◆ SOURCE MATERIAL
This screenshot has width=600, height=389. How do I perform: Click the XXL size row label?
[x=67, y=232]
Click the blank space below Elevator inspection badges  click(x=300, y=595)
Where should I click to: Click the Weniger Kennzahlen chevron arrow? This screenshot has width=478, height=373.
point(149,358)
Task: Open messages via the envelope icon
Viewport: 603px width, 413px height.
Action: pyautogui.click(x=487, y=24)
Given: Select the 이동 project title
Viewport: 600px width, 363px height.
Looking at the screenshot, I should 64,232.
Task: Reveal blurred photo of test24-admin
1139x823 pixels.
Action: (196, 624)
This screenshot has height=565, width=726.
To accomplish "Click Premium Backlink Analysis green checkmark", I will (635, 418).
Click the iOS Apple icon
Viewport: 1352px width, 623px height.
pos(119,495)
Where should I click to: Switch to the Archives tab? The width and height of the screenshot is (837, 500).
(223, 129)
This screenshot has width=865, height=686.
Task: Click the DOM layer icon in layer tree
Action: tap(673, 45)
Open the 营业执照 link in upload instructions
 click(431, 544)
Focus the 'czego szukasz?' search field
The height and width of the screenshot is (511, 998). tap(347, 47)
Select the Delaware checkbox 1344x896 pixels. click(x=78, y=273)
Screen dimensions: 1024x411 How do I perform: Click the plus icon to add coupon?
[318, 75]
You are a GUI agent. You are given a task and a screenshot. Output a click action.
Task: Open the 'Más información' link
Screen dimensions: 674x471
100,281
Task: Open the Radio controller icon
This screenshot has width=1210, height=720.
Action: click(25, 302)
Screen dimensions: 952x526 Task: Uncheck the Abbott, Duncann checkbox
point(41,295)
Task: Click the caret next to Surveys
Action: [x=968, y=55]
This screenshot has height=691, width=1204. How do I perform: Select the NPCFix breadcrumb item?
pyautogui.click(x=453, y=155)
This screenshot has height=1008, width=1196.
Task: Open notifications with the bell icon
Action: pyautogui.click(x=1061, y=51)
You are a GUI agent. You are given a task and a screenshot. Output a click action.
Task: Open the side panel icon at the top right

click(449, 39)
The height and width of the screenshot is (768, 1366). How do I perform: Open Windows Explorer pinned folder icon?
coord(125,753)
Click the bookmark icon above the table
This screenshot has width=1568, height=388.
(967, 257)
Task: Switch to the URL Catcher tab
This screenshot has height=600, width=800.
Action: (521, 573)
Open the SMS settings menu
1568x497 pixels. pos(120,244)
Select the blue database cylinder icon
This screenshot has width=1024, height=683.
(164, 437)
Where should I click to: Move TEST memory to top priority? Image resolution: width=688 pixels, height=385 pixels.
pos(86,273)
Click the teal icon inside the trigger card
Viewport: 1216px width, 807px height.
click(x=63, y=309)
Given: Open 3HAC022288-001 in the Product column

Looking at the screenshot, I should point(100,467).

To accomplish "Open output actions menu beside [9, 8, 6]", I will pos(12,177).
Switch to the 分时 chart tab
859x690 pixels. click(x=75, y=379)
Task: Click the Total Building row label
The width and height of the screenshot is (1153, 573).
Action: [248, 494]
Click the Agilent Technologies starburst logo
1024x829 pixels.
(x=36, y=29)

◆ EXERCISE INSTRUCTIONS
Please write out all of the records above, character for character.

◆ EXERCISE RESPONSE
This screenshot has width=600, height=389. How do I perform: Click the XXL size row label?
[x=67, y=232]
Click the blank space below Elevator inspection badges  click(x=300, y=595)
Where should I click to: Click the Weniger Kennzahlen chevron arrow? This screenshot has width=478, height=373.
point(149,358)
Task: Open messages via the envelope icon
Viewport: 603px width, 413px height.
Action: pyautogui.click(x=487, y=24)
Given: Select the 이동 project title
Viewport: 600px width, 363px height.
Looking at the screenshot, I should 64,232.
Task: Reveal blurred photo of test24-admin
1139x823 pixels.
Action: (196, 624)
This screenshot has height=565, width=726.
To accomplish "Click Premium Backlink Analysis green checkmark", I will (635, 418).
Click the iOS Apple icon
Viewport: 1352px width, 623px height.
pos(119,495)
Where should I click to: Switch to the Archives tab? The width and height of the screenshot is (837, 500).
(223, 129)
This screenshot has width=865, height=686.
Task: Click the DOM layer icon in layer tree
Action: tap(673, 45)
Open the 营业执照 link in upload instructions
 click(431, 544)
Focus the 'czego szukasz?' search field
The height and width of the screenshot is (511, 998). tap(347, 47)
Select the Delaware checkbox 1344x896 pixels. click(x=78, y=273)
Screen dimensions: 1024x411 How do I perform: Click the plus icon to add coupon?
[318, 75]
You are a GUI agent. You are given a task and a screenshot. Output a click action.
Task: Open the 'Más información' link
Screen dimensions: 674x471
100,281
Task: Open the Radio controller icon
This screenshot has width=1210, height=720.
Action: click(25, 302)
Screen dimensions: 952x526 Task: Uncheck the Abbott, Duncann checkbox
point(41,295)
Task: Click the caret next to Surveys
Action: [x=968, y=55]
This screenshot has height=691, width=1204. How do I perform: Select the NPCFix breadcrumb item?
pyautogui.click(x=453, y=155)
This screenshot has height=1008, width=1196.
Task: Open notifications with the bell icon
Action: pyautogui.click(x=1061, y=51)
You are a GUI agent. You are given a task and a screenshot. Output a click action.
Task: Open the side panel icon at the top right

click(449, 39)
The height and width of the screenshot is (768, 1366). How do I perform: Open Windows Explorer pinned folder icon?
coord(125,753)
Click the bookmark icon above the table
This screenshot has width=1568, height=388.
(967, 257)
Task: Switch to the URL Catcher tab
This screenshot has height=600, width=800.
Action: (521, 573)
Open the SMS settings menu
1568x497 pixels. pos(120,244)
Select the blue database cylinder icon
This screenshot has width=1024, height=683.
(164, 437)
Where should I click to: Move TEST memory to top priority? Image resolution: width=688 pixels, height=385 pixels.
pos(86,273)
Click the teal icon inside the trigger card
Viewport: 1216px width, 807px height.
click(x=63, y=309)
Given: Open 3HAC022288-001 in the Product column

Looking at the screenshot, I should point(100,467).

To accomplish "Open output actions menu beside [9, 8, 6]", I will pos(12,177).
Switch to the 分时 chart tab
859x690 pixels. click(x=75, y=379)
Task: Click the Total Building row label
The width and height of the screenshot is (1153, 573).
Action: [248, 494]
Click the Agilent Technologies starburst logo
1024x829 pixels.
(x=36, y=29)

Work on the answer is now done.